Steel Man Ken Iverson
The "father of the minimill" manages Nucor Corp. according to one big principle: simplicity.
Nucor Corp. could very well be the biggest small company in America. Nucor has almost 4,000 employees working in 18 plants around the counry, with sales last year of $758 million. For years it has been listed on the Fortune 500. Yet here is a company run by a corporate staff of only 16, working out of 8,000 square feet in an anonymous office building located across the street from a shopping mall on the outskirts of Charlotte, N.C.
There's a modesty and simplicity about this company that reflect its chairman and chief executive officer, F. Kenneth Iverson. Iverson has put the lie to the notion that the American steel industry is dead, with a company that has continued to grow at a compound annual rate of 23% over the past 10 years, selling nothing but steel and steel products. Much of his success derives from a commitment to hands-on management, investment in steel technology, and an unusual compensation program that keeps productivity high, turnover low, and has job applicants lined up around the block.
Editor George Gendron spoke with Iverson about how his management style and how Nucor find both stability and profits in one of the nation's most troubled industries.
INC.: In the steel industry, you're something of a renegade for opposing the industry's call for protectionism.We all know the general arguments against trade barriers. But why not at least give the industry some temporary relief, time to regroup and modernize and find some way to protect workers from the effects of cutthroat international competition?
IVERSON: If you look, we've had this "temporary" relief for a long time. We had a voluntary quota system in the early 1970s. We had trigger prices in the late 1970s. And what happened during these periods? As soon as prices began to rise so that the steel companies began to be profitable, they stopped modernizing. It's only under intense competitive pressure -- both internally from the minimills, and externally from the Japanese and the Koreans -- that the big steel companies have been forced to modernize. I think you'll find that, nationally, our continuous casting has jumped from 25% of our output to 39%. We're still behind the rest of the world -- in Japan, close to 90% of their steel is continuously cast -- but we are modernizing, closing down these old facilities that cannot be made economically viable or environmentally acceptable, which is what we should do.

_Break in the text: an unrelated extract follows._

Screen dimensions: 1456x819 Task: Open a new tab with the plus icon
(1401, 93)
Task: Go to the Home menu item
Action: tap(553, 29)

We have an excess of steel-manufacturing capacity, and the only way to get around that is to shut down the old facilities.In 1980, we still had rolling mills that rolled steel back in the Civil War.
INC.: So your argument is that protectionism tends to make the industry weaker, not stronger.
IVERSON: That's right. Unless you're under intense competitive pressure and it becomes a question of the survival of the business to do it, you're just going to lapse back into your old ways. There's no other answer. But out of all this will come a lot of things that are beneficial: more of an orientation toward technology, greater productivity, certainly a lot of changes in management structure.
INC.: But isn't the big problem with the American steel industry a wage structure that makes it impossible to compete internationally, no matter how much technology you bring in?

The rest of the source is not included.